Work task
Copy out the records that appear below, exactly as each one reads.

Given information
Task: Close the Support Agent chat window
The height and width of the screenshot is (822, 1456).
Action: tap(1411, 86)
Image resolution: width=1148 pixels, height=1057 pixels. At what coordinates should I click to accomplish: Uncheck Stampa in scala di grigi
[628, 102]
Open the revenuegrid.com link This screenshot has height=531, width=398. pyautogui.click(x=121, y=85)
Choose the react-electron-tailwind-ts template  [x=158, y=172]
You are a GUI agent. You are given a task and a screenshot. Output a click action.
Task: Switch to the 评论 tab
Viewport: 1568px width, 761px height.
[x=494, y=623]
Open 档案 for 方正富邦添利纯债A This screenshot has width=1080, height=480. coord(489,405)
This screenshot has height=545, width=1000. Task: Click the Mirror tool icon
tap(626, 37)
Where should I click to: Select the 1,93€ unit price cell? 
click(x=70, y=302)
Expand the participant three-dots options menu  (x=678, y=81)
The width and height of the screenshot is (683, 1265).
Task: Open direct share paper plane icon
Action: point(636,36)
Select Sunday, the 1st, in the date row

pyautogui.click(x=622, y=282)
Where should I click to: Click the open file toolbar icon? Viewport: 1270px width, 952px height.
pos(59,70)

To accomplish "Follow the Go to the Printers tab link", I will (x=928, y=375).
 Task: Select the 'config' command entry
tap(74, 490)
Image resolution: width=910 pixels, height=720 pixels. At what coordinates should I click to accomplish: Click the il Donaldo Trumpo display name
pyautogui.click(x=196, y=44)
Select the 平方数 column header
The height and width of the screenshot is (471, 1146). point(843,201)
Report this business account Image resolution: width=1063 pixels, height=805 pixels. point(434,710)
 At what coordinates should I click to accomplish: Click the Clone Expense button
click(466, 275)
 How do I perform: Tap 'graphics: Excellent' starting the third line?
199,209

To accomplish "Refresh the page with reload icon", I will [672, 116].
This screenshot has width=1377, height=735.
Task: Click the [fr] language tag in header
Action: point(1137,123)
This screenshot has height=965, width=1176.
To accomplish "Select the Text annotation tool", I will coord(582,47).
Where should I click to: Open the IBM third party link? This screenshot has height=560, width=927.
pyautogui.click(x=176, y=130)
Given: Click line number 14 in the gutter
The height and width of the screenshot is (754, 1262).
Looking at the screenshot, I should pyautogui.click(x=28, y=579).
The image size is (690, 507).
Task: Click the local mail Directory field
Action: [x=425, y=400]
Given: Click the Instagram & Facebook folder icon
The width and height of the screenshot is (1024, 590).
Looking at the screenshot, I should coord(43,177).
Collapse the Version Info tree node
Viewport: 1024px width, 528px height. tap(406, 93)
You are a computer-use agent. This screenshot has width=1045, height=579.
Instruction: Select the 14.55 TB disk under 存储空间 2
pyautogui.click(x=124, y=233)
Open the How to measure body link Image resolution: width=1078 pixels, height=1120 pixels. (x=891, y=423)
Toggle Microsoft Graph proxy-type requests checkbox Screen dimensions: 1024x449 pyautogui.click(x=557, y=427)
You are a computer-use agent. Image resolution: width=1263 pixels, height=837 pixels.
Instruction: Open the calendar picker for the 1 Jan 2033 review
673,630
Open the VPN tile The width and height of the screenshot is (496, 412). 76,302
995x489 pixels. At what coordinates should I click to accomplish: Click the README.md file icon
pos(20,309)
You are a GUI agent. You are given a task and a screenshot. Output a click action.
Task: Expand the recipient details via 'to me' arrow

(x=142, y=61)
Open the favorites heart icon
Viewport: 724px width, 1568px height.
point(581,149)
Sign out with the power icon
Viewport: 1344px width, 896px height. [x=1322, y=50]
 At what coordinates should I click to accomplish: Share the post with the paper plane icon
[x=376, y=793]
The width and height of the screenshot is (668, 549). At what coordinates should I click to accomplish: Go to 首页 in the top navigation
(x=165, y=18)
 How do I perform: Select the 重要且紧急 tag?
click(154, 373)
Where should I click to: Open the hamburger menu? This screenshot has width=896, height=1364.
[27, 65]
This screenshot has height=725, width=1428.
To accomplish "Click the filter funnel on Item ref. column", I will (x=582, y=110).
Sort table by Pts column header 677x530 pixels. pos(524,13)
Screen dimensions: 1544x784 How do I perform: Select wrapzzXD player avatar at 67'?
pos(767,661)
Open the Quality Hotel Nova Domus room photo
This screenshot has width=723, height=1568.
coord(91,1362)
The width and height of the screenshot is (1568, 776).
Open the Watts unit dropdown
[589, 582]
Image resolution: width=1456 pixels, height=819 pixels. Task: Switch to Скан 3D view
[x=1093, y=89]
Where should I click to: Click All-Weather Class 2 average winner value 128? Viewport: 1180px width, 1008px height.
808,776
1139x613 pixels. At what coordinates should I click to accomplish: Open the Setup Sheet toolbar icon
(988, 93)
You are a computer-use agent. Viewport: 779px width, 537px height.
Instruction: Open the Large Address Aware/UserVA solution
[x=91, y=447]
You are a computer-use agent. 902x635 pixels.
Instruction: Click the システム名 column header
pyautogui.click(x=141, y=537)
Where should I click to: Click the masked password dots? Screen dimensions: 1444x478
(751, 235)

Expected answer
Task: Close the Support Agent chat window
The height and width of the screenshot is (822, 1456).
Action: tap(1411, 86)
Image resolution: width=1148 pixels, height=1057 pixels. At what coordinates should I click to accomplish: Uncheck Stampa in scala di grigi
[628, 102]
Open the revenuegrid.com link This screenshot has height=531, width=398. pyautogui.click(x=121, y=85)
Choose the react-electron-tailwind-ts template  [x=158, y=172]
You are a GUI agent. You are given a task and a screenshot. Output a click action.
Task: Switch to the 评论 tab
Viewport: 1568px width, 761px height.
[x=494, y=623]
Open 档案 for 方正富邦添利纯债A This screenshot has width=1080, height=480. coord(489,405)
This screenshot has height=545, width=1000. Task: Click the Mirror tool icon
tap(626, 37)
Where should I click to: Select the 1,93€ unit price cell? 
click(x=70, y=302)
Expand the participant three-dots options menu  (x=678, y=81)
The width and height of the screenshot is (683, 1265).
Task: Open direct share paper plane icon
Action: point(636,36)
Select Sunday, the 1st, in the date row

pyautogui.click(x=622, y=282)
Where should I click to: Click the open file toolbar icon? Viewport: 1270px width, 952px height.
pos(59,70)

To accomplish "Follow the Go to the Printers tab link", I will (x=928, y=375).
 Task: Select the 'config' command entry
tap(74, 490)
Image resolution: width=910 pixels, height=720 pixels. At what coordinates should I click to accomplish: Click the il Donaldo Trumpo display name
pyautogui.click(x=196, y=44)
Select the 平方数 column header
The height and width of the screenshot is (471, 1146). point(843,201)
Report this business account Image resolution: width=1063 pixels, height=805 pixels. point(434,710)
 At what coordinates should I click to accomplish: Click the Clone Expense button
click(466, 275)
 How do I perform: Tap 'graphics: Excellent' starting the third line?
199,209

To accomplish "Refresh the page with reload icon", I will [672, 116].
This screenshot has width=1377, height=735.
Task: Click the [fr] language tag in header
Action: point(1137,123)
This screenshot has height=965, width=1176.
To accomplish "Select the Text annotation tool", I will coord(582,47).
Where should I click to: Open the IBM third party link? This screenshot has height=560, width=927.
pyautogui.click(x=176, y=130)
Given: Click line number 14 in the gutter
The height and width of the screenshot is (754, 1262).
Looking at the screenshot, I should pyautogui.click(x=28, y=579).
The image size is (690, 507).
Task: Click the local mail Directory field
Action: [x=425, y=400]
Given: Click the Instagram & Facebook folder icon
The width and height of the screenshot is (1024, 590).
Looking at the screenshot, I should coord(43,177).
Collapse the Version Info tree node
Viewport: 1024px width, 528px height. tap(406, 93)
You are a computer-use agent. This screenshot has width=1045, height=579.
Instruction: Select the 14.55 TB disk under 存储空间 2
pyautogui.click(x=124, y=233)
Open the How to measure body link Image resolution: width=1078 pixels, height=1120 pixels. (x=891, y=423)
Toggle Microsoft Graph proxy-type requests checkbox Screen dimensions: 1024x449 pyautogui.click(x=557, y=427)
You are a computer-use agent. Image resolution: width=1263 pixels, height=837 pixels.
Instruction: Open the calendar picker for the 1 Jan 2033 review
673,630
Open the VPN tile The width and height of the screenshot is (496, 412). 76,302
995x489 pixels. At what coordinates should I click to accomplish: Click the README.md file icon
pos(20,309)
You are a GUI agent. You are given a task and a screenshot. Output a click action.
Task: Expand the recipient details via 'to me' arrow

(x=142, y=61)
Open the favorites heart icon
Viewport: 724px width, 1568px height.
point(581,149)
Sign out with the power icon
Viewport: 1344px width, 896px height. [x=1322, y=50]
 At what coordinates should I click to accomplish: Share the post with the paper plane icon
[x=376, y=793]
The width and height of the screenshot is (668, 549). At what coordinates should I click to accomplish: Go to 首页 in the top navigation
(x=165, y=18)
 How do I perform: Select the 重要且紧急 tag?
click(154, 373)
Where should I click to: Open the hamburger menu? This screenshot has width=896, height=1364.
[27, 65]
This screenshot has height=725, width=1428.
To accomplish "Click the filter funnel on Item ref. column", I will (x=582, y=110).
Sort table by Pts column header 677x530 pixels. pos(524,13)
Screen dimensions: 1544x784 How do I perform: Select wrapzzXD player avatar at 67'?
pos(767,661)
Open the Quality Hotel Nova Domus room photo
This screenshot has width=723, height=1568.
coord(91,1362)
The width and height of the screenshot is (1568, 776).
Open the Watts unit dropdown
[589, 582]
Image resolution: width=1456 pixels, height=819 pixels. Task: Switch to Скан 3D view
[x=1093, y=89]
Where should I click to: Click All-Weather Class 2 average winner value 128? Viewport: 1180px width, 1008px height.
808,776
1139x613 pixels. At what coordinates should I click to accomplish: Open the Setup Sheet toolbar icon
(988, 93)
You are a computer-use agent. Viewport: 779px width, 537px height.
Instruction: Open the Large Address Aware/UserVA solution
[x=91, y=447]
You are a computer-use agent. 902x635 pixels.
Instruction: Click the システム名 column header
pyautogui.click(x=141, y=537)
Where should I click to: Click the masked password dots? Screen dimensions: 1444x478
(751, 235)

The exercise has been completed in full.